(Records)
□ □ □ □ □

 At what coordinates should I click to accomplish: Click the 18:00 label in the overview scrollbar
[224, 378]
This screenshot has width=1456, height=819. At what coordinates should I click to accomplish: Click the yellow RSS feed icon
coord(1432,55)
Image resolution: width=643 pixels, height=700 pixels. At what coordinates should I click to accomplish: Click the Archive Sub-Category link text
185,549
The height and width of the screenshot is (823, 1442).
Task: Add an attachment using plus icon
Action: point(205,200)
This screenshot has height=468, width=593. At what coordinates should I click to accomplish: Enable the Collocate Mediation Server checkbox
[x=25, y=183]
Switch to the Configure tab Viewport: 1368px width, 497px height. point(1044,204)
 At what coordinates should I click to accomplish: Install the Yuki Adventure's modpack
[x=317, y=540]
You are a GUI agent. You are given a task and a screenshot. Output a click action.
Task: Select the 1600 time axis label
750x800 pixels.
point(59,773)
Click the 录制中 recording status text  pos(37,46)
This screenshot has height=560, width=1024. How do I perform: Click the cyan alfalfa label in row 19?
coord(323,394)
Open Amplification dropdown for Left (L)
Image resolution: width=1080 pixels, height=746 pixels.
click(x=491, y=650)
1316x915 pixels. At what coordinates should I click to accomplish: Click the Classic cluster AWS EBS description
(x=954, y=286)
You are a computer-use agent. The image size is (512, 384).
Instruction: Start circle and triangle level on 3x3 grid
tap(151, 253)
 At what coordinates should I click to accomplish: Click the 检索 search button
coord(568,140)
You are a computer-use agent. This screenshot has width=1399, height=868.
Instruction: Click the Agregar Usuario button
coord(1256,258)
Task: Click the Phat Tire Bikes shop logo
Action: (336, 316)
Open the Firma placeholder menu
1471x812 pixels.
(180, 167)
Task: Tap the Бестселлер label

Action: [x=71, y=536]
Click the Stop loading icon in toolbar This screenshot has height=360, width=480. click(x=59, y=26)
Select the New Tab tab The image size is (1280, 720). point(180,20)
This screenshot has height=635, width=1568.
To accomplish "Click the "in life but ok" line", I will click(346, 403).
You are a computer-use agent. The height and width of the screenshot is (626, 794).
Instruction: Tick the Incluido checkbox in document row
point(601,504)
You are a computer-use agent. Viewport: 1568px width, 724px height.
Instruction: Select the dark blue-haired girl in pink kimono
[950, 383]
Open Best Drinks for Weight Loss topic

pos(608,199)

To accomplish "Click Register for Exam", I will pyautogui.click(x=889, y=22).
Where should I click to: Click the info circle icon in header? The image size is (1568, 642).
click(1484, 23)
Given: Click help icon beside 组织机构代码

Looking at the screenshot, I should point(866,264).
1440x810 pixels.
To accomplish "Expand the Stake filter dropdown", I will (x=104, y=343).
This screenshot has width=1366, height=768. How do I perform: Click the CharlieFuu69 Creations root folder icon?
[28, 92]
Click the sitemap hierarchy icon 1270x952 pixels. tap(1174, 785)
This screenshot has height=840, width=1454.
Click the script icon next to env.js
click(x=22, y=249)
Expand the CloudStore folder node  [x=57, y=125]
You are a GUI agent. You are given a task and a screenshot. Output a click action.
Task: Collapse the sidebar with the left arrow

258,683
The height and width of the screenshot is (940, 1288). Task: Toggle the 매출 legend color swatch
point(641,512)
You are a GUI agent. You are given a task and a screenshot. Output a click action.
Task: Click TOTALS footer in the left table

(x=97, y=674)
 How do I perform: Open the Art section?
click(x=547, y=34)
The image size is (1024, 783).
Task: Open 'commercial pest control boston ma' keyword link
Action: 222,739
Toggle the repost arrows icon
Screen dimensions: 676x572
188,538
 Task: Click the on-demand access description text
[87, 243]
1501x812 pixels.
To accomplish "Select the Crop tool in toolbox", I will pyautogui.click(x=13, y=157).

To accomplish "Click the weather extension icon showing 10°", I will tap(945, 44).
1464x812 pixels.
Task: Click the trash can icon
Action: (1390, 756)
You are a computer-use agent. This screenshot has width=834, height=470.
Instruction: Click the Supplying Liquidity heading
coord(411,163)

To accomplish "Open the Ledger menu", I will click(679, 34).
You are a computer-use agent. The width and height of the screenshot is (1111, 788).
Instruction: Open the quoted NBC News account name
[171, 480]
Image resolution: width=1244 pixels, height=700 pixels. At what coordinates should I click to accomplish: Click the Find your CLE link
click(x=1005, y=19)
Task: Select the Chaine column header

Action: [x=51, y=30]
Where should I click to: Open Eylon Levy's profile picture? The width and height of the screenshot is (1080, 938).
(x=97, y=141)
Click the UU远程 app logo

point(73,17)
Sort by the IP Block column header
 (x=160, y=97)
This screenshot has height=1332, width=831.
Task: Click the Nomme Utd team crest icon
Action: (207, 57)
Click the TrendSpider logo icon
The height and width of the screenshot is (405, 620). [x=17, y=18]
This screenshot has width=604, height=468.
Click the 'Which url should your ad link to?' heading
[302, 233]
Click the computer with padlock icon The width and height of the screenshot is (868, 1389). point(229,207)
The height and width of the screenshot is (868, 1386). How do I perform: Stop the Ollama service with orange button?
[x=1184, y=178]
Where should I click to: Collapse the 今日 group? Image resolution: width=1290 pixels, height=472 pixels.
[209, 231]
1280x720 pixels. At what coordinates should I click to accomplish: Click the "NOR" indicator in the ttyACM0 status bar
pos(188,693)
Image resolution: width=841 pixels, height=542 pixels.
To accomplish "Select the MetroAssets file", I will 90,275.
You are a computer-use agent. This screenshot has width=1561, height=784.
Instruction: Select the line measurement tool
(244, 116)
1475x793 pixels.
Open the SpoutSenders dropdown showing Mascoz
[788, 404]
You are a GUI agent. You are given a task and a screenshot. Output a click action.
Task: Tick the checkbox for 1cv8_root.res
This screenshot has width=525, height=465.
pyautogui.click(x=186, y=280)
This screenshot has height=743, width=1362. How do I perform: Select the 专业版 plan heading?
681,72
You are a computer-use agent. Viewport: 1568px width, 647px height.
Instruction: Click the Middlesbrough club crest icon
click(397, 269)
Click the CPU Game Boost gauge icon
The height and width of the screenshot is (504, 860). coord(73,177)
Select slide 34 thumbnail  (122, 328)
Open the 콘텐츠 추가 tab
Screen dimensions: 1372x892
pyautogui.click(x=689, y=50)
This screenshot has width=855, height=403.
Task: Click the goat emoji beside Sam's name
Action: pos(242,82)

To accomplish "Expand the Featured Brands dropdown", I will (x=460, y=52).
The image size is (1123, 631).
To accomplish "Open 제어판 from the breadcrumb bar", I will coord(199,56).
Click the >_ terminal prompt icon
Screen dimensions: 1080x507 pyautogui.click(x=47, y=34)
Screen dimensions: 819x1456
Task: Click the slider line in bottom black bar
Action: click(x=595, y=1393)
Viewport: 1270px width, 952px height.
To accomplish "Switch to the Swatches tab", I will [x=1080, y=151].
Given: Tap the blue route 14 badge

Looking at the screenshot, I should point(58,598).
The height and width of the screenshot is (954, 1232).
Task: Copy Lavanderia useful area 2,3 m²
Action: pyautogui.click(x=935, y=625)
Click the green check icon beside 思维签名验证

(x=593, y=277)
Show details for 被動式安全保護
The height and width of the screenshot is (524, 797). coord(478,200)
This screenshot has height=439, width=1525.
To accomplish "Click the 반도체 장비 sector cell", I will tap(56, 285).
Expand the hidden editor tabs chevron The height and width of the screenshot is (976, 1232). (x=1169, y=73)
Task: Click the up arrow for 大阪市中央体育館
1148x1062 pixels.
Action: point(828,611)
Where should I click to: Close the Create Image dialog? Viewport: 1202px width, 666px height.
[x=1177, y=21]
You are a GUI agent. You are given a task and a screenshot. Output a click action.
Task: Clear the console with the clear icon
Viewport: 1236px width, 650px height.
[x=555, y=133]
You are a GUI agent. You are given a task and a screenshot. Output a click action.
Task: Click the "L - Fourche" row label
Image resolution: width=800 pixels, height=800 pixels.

□ □ □ □ □

→ REQUIREMENT:
Repeat the lines of the listing above exactly, starting with the line that contains "1475x793 pixels." and going on through the line that contains "I will coord(199,56).".

→ RESULT OF THIS EXERCISE:
1475x793 pixels.
Open the SpoutSenders dropdown showing Mascoz
[788, 404]
You are a GUI agent. You are given a task and a screenshot. Output a click action.
Task: Tick the checkbox for 1cv8_root.res
This screenshot has width=525, height=465.
pyautogui.click(x=186, y=280)
This screenshot has height=743, width=1362. How do I perform: Select the 专业版 plan heading?
681,72
You are a computer-use agent. Viewport: 1568px width, 647px height.
Instruction: Click the Middlesbrough club crest icon
click(397, 269)
Click the CPU Game Boost gauge icon
The height and width of the screenshot is (504, 860). coord(73,177)
Select slide 34 thumbnail  (122, 328)
Open the 콘텐츠 추가 tab
Screen dimensions: 1372x892
pyautogui.click(x=689, y=50)
This screenshot has width=855, height=403.
Task: Click the goat emoji beside Sam's name
Action: pos(242,82)

To accomplish "Expand the Featured Brands dropdown", I will (x=460, y=52).
The image size is (1123, 631).
To accomplish "Open 제어판 from the breadcrumb bar", I will coord(199,56).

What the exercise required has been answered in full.